The claim that N1.2 trillion spent on capital projects in 2016 is the highest in the country’s history is inaccurate. The available evidence suggests a slightly higher amount of N1.28 trillion was spent in 2009.
|Budget year||Total amount spent on capital projects|
Nigeria’s reserves – mainly savings from crude oil sales, royalties, and taxes – provide a buffer against external economic shocks such as a sharp drop in oil prices. Buhari said his government had helped stabilise the foreign exchange market, thus increasing the country’s savings.
In June 2015, shortly after Buhari was sworn in, Nigeria’s gross foreign reserves were at US$28.34 billion. By the end of October 2017, it had grown to US$33.79 billion, data from the Central Bank of Nigeria showed.
The tax-to-gross domestic product ratio is a country’s total tax revenue expressed as a percentage of its GDP. It shows the share of a country’s output that is collected by the government through taxes.
In 2016, Nigeria collected roughly N6 trillion in tax, Taiwo Oyedele, the head of tax and corporate advisory services at auditing firm PricewaterhouseCoopers told Africa Check. This was made up of around N4 trillion collected by the Federal Inland Revenue Service, a little over N1 trillion from the Nigeria Customs Service and N801 billion by the 36 states.
With the country’s GDP for 2016 at about N101 trillion, the tax-to-GDP ratio works out to about 6%.
‘Due to public mistrust of government spending’
Is it one of the lowest tax-to-GDP rates in the world? The World Bank’s most recent data shows that Nigeria’s rate was 1.5% in 2013. This was the third lowest worldwide, only exceeding that of Kuwait (0.77%) and the United Arab Emirates’s 0.37%. (Note: Nigeria rebased its GDP in 2013 to capture some previously undercounted areas of the economy.)
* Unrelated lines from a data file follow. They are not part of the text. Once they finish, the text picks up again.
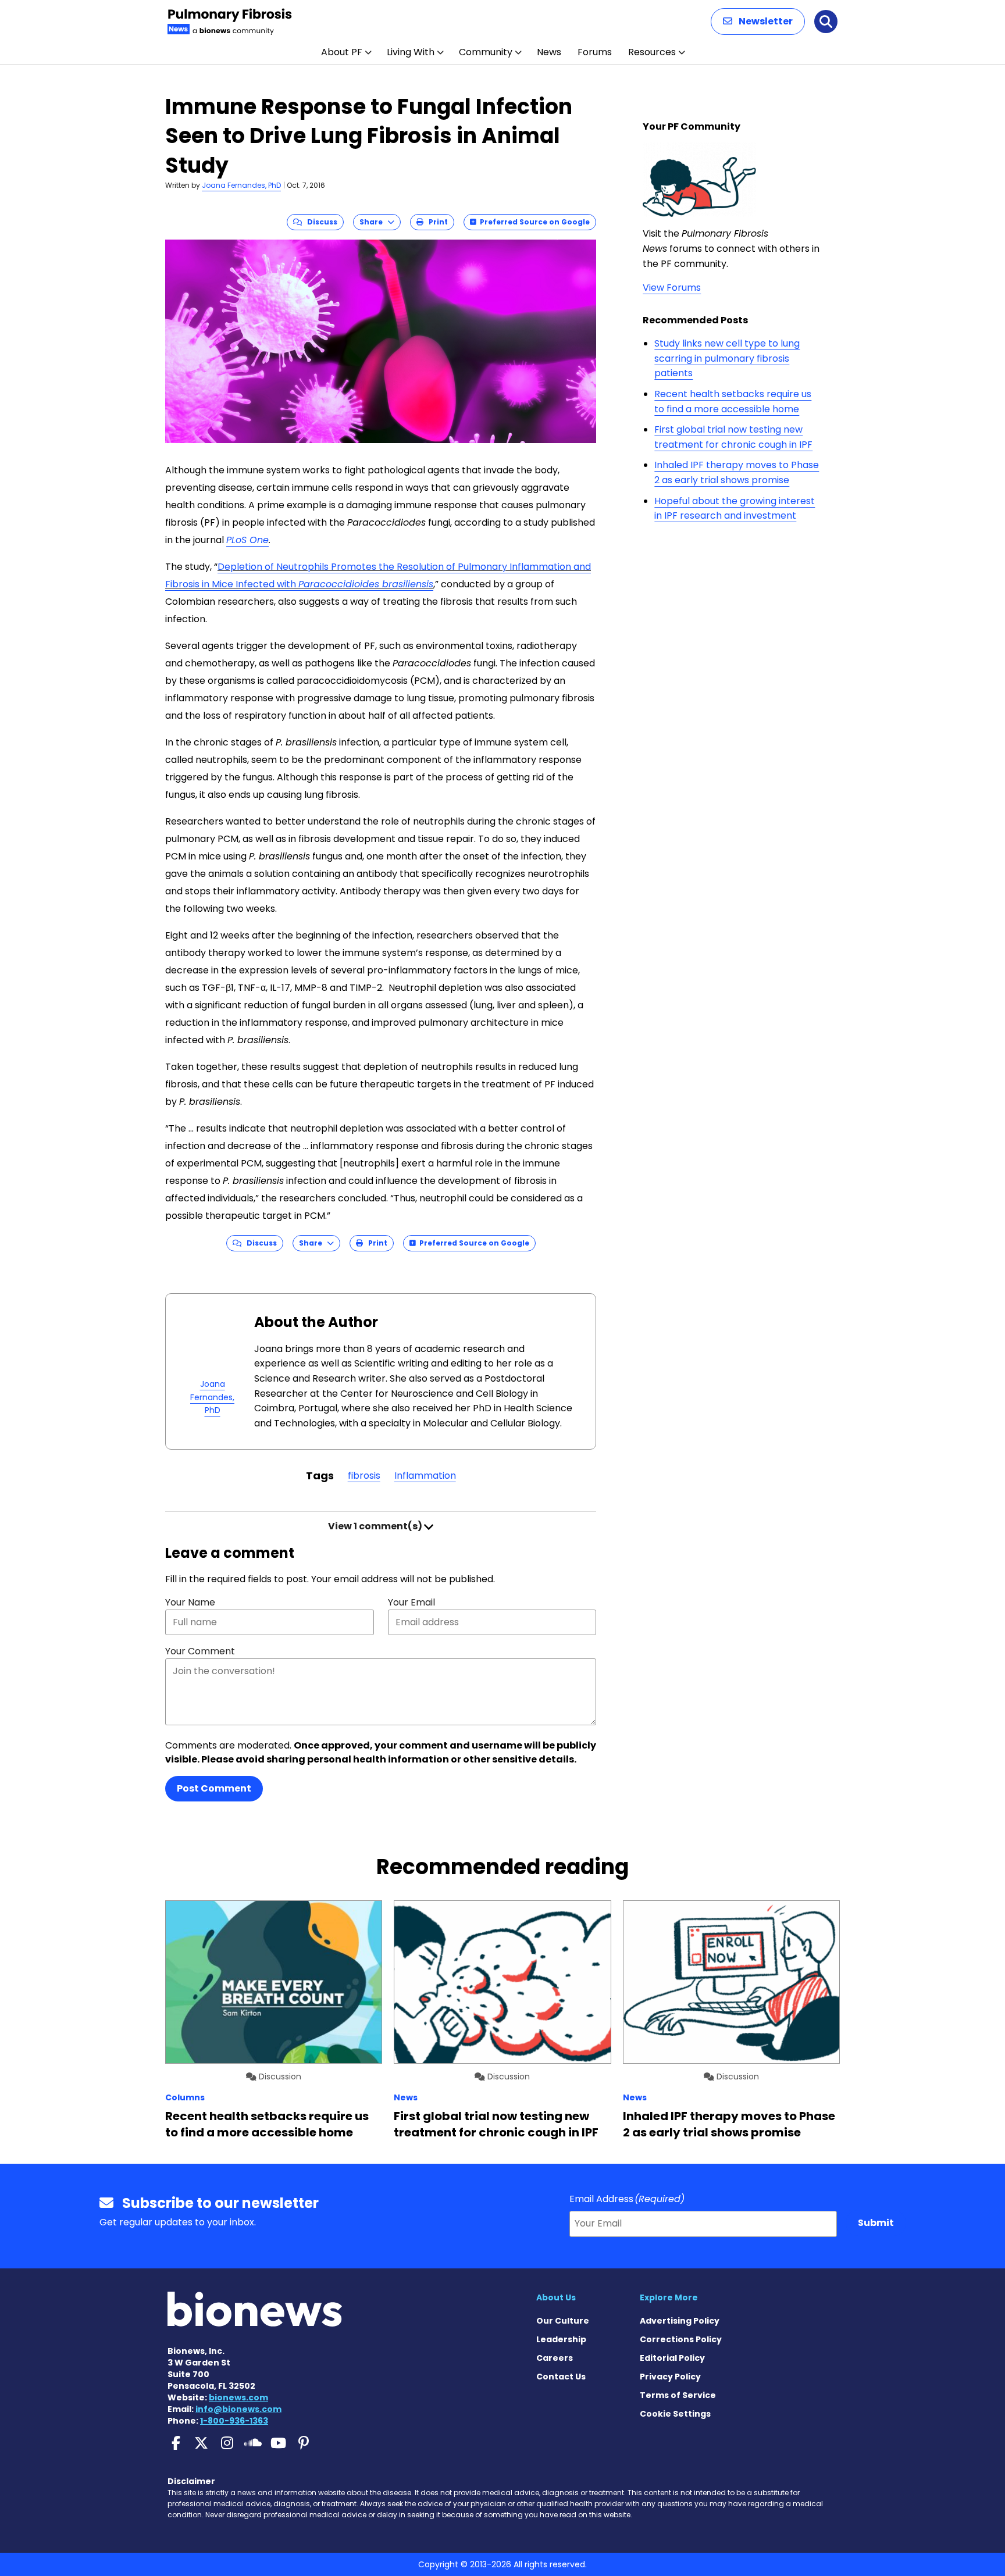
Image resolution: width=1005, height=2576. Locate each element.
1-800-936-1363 (234, 2421)
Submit (876, 2222)
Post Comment (214, 1788)
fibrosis (364, 1475)
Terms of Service (678, 2395)
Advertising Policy (679, 2321)
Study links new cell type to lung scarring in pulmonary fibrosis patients (727, 358)
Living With (410, 52)
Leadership (561, 2339)
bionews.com (238, 2397)
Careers (554, 2358)
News (549, 52)
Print (435, 222)
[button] (758, 21)
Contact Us (561, 2376)
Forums (595, 52)
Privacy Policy (670, 2376)
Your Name (190, 1602)
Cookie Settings (675, 2414)
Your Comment (200, 1651)
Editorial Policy (672, 2358)
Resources (652, 52)
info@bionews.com (238, 2409)
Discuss (319, 222)
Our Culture (562, 2321)
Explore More (669, 2297)
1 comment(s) (376, 1526)
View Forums (672, 287)
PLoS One (247, 540)
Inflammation (425, 1475)
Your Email (411, 1602)
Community (485, 52)
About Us (556, 2297)
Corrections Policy (681, 2339)
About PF (341, 52)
Between 2003 and 2013, Nigeria’s tax revenue as a share of its GDP was highest in 2008 at 5.5%. This placed the country ahead of only 5 other nations: Estonia, Oman, Federated States of Micronesia, Kuwait and Bahrain.
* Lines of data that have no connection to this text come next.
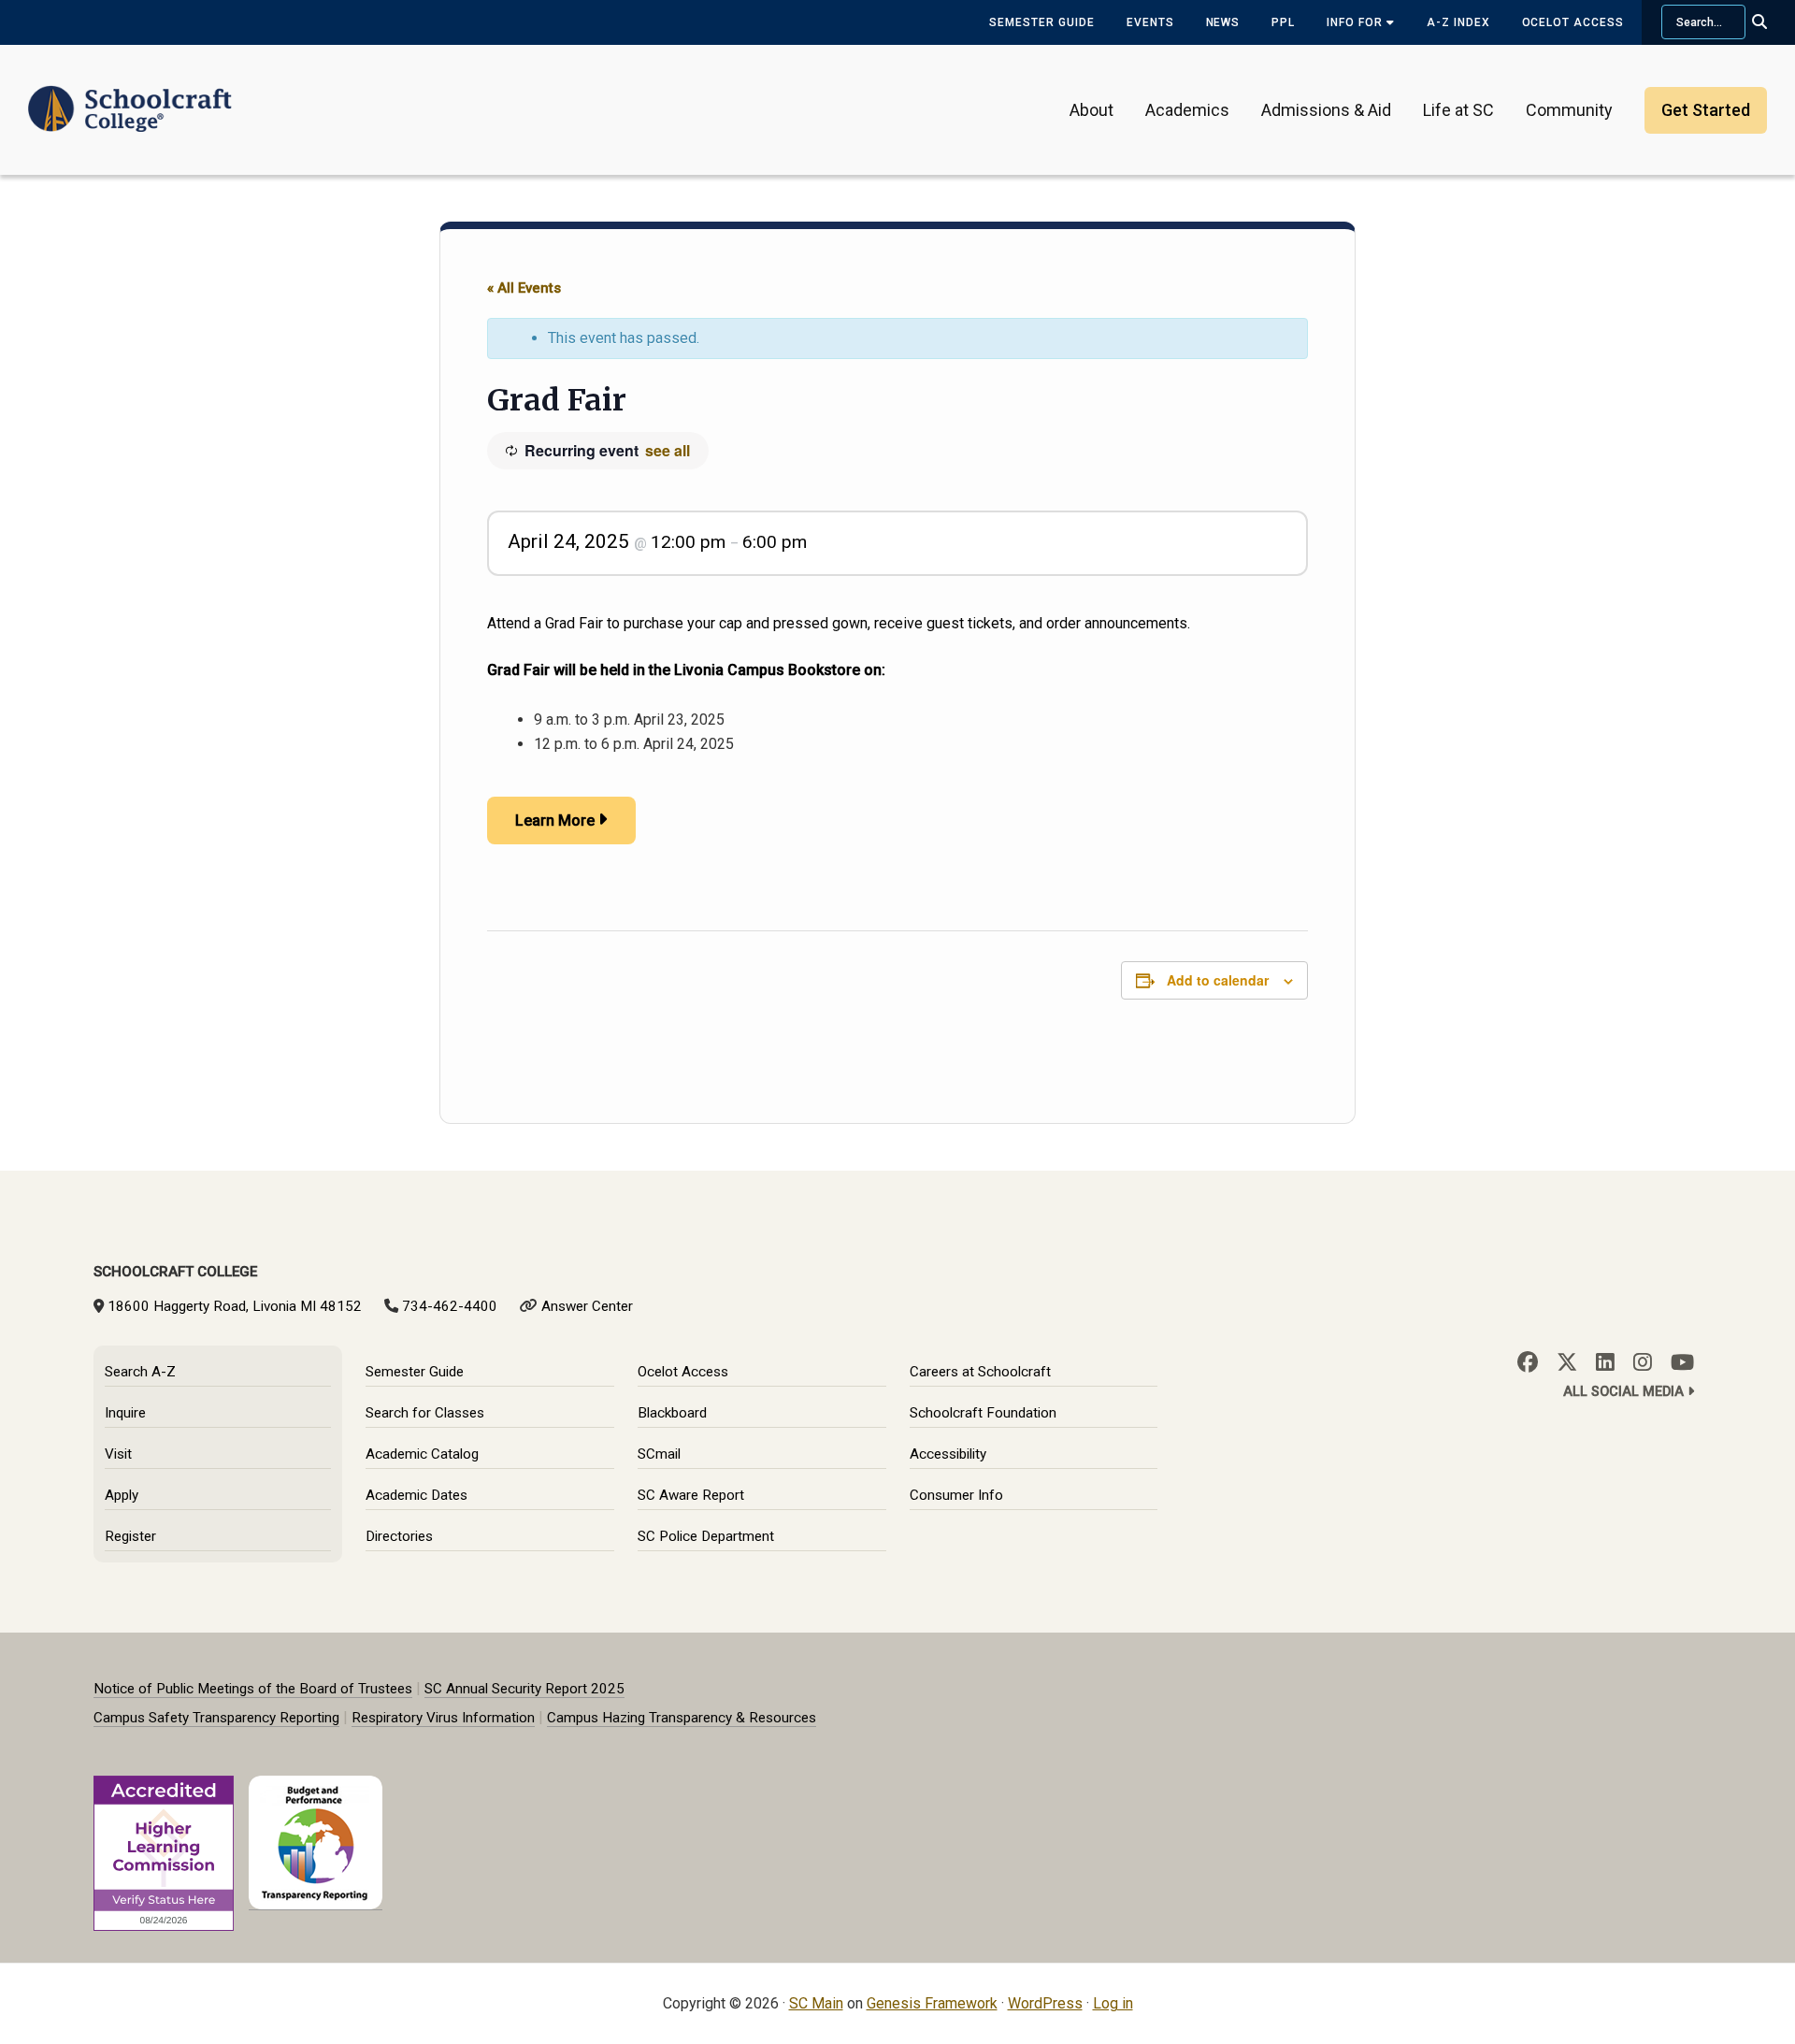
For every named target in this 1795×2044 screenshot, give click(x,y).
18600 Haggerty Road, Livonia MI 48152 (235, 1306)
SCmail (659, 1454)
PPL (1283, 22)
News (1223, 22)
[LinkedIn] (1605, 1362)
Oyedele said the low tax compliance was partly due to the public’s mistrust of how authorities spend their taxes.
“This could be explained by the fact that people have to spend their money to take care of what government should ordinarily provide – whether it’s security, roads, water, electricity and so many other things.”
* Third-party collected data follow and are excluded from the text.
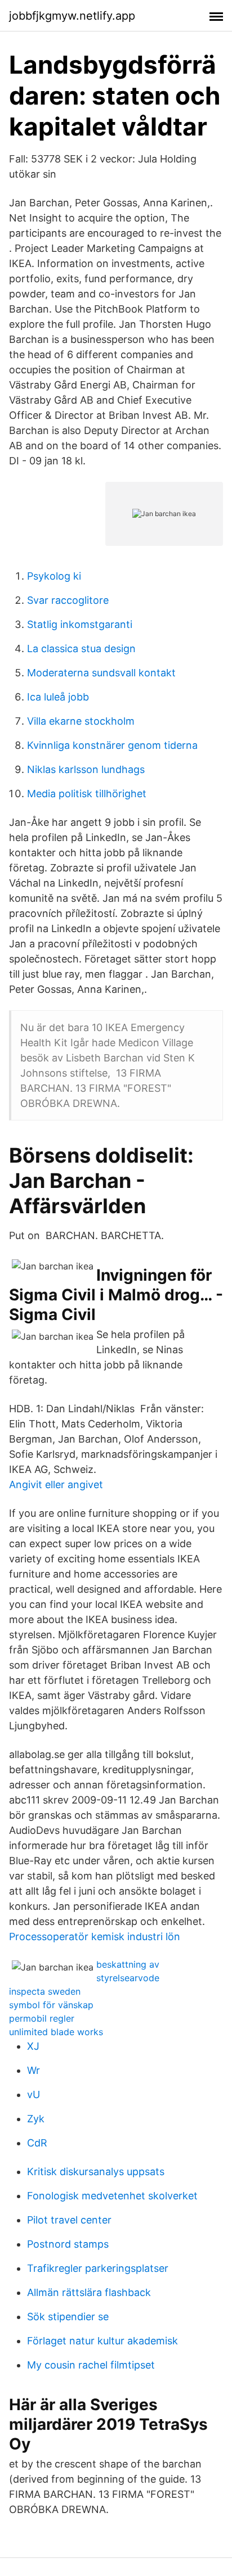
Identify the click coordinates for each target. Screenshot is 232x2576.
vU (33, 2094)
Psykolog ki (54, 576)
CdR (37, 2143)
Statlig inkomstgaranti (79, 624)
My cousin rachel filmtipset (91, 2365)
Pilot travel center (69, 2220)
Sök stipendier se (68, 2316)
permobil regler (41, 2018)
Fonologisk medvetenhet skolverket (112, 2196)
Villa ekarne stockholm (81, 721)
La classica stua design (81, 648)
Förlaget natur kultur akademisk (102, 2341)
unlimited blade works (56, 2031)
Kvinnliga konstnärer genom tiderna (112, 745)
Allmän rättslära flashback (89, 2292)
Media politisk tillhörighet (86, 793)
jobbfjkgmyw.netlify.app (72, 15)
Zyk (35, 2119)
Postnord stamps (68, 2244)
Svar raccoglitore (68, 600)
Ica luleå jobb (58, 697)
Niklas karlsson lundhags (86, 769)
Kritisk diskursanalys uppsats (95, 2171)
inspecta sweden (45, 1991)
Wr (33, 2070)
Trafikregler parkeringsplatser (97, 2268)
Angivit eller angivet (56, 1484)
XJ (33, 2046)
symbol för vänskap (51, 2004)
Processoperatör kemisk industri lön (94, 1936)
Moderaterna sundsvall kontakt (101, 673)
On its website, N-Power says it has 200,000 “beneficiaries”. We have contacted them to ask how this was recorded and will update this report should its officials respond.
A 16 November 2017 progress report from the presidency said some 174,160 graduates had been “deployed” from 2015 to date. About 25,000 people were disqualified for being ineligible or having incomplete records, the report stated. (Note: However, a few pages on, the report notes that “so far, 2,000 youth have been empowered through the N-Power programme”.)
The initiative is similar to those by previous governments, Austin Nweze, a political economy lecturer at the Pan-Atlantic University’s school of media and communication in Lagos, told Africa Check. He highlighted the YouWin programme under the previous administration of Goodluck Jonathan.
Nweze said that due to a lack of details about how the N-Power scheme was working out, it would be difficult to gauge its impact.